Controversy Over Algorithmic Video Surveillance in French Train Stations:

La Quadrature du Net Appeals to the CNIL

The SNCF is at the center of controversy concerning the use of algorithmic video surveillance (AVS) in its train stations, a situation that has provoked a strong reaction from La Quadrature du Net.

This digital rights organization has approached the National Commission on Informatics and Liberty (CNIL) hoping to put an end to these experiments in Paris and Marseille.
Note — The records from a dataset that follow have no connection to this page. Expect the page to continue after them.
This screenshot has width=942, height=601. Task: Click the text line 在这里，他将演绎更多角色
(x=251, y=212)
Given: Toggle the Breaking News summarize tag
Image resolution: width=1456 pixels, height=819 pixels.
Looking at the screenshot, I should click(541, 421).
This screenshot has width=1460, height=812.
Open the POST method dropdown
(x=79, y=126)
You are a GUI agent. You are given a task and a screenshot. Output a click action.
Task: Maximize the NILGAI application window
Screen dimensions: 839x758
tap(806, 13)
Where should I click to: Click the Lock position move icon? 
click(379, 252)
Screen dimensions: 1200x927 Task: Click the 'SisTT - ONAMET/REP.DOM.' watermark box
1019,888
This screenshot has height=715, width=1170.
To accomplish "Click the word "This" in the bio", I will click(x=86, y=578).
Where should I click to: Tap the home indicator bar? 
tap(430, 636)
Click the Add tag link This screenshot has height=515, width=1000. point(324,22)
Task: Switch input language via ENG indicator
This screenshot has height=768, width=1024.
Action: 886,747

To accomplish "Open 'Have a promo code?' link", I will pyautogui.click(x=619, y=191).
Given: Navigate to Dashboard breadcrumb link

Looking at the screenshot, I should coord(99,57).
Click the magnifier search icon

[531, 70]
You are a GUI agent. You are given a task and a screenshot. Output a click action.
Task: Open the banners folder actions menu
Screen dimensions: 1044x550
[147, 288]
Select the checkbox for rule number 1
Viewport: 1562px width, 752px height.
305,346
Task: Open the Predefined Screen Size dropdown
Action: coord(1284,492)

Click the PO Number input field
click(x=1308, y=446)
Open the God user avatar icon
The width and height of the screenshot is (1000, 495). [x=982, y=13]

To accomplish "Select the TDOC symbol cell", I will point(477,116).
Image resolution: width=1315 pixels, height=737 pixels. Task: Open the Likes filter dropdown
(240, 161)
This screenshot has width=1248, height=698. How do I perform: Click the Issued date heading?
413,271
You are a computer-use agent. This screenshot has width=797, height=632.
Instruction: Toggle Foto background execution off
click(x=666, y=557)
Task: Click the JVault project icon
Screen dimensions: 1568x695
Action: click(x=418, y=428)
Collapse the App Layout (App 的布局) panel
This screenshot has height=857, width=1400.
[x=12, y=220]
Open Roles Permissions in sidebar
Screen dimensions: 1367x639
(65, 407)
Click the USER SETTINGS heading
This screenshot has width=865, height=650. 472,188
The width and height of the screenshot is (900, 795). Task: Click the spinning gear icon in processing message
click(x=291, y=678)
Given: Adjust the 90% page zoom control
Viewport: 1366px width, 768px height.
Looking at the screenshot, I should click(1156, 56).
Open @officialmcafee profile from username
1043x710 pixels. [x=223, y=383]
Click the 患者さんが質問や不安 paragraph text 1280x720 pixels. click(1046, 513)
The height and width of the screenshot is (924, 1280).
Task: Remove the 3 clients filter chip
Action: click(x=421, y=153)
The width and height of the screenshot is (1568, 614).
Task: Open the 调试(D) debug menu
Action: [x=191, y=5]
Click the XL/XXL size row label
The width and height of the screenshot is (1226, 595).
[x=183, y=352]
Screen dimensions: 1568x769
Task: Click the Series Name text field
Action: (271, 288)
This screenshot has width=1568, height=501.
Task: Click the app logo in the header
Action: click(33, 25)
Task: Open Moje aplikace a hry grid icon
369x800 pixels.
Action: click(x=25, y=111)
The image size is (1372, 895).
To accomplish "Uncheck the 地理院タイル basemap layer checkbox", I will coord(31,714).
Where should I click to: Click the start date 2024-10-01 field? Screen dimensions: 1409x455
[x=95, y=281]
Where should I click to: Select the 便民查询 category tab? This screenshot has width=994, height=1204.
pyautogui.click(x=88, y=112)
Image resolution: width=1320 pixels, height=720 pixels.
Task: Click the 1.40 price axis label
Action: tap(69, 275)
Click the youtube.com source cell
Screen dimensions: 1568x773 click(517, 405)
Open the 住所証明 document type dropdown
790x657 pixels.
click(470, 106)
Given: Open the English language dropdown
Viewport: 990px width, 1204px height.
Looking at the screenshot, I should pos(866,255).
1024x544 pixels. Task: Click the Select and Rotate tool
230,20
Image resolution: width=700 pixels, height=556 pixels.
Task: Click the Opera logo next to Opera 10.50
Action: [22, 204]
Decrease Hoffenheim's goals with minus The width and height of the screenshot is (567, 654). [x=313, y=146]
The SNCF's Prevent PCP Program

The SNCF launched the Prevent PCP program aimed at detecting unattended objects, such as abandoned luggage, through surveillance cameras. These tests, conducted in the Gare du Nord and Gare de Lyon in Paris, as well as Saint-Charles in Marseille, are presented as not processing any biometric data, and the images are supposed to be deleted after 14 days. However, within a broader context, the “Olympic Games” law adopted in 2023 legally permits the use of AVS by police forces and transport security services for events such as football matches or concerts. These experiments are scheduled to continue until March 2025, but some view them as merely a facade to gradually legalize an already widely deployed surveillance infrastructure.


Concerns of La Quadrature du Net

La Quadrature du Net criticizes the practices of the SNCF, arguing that even without using facial recognition, the use of characteristics such as clothing, gestures, or movement patterns could allow for the identification and tracking of individuals. Although these markers are not strictly biometric, they could still enable a form of individual surveillance, raising significant privacy concerns.

The organization has filed a complaint with the CNIL against the Prevent PCP project and other illegal deployments of AVS.

Faced with these concerns, the CNIL is called upon to determine whether the device used by the SNCF can be considered as a processing of biometric data, which would imply the capability to uniquely identify individuals based on physical or behavioral characteristics. La Quadrature du Net not only demands an immediate halt to these experiments but also the deletion of all personally identifiable data already collected.

Conclusion and Future Implications

As France prepares for the Olympic Games, the use of AVS by the SNCF and other entities could intensify, exacerbating debates between security imperatives and privacy rights. The actions of La Quadrature du Net aim to highlight the long-term implications of these technologies and to advocate for stricter regulation by the CNIL.

The outcome of this case could define new legal frameworks for the use of surveillance technologies in France.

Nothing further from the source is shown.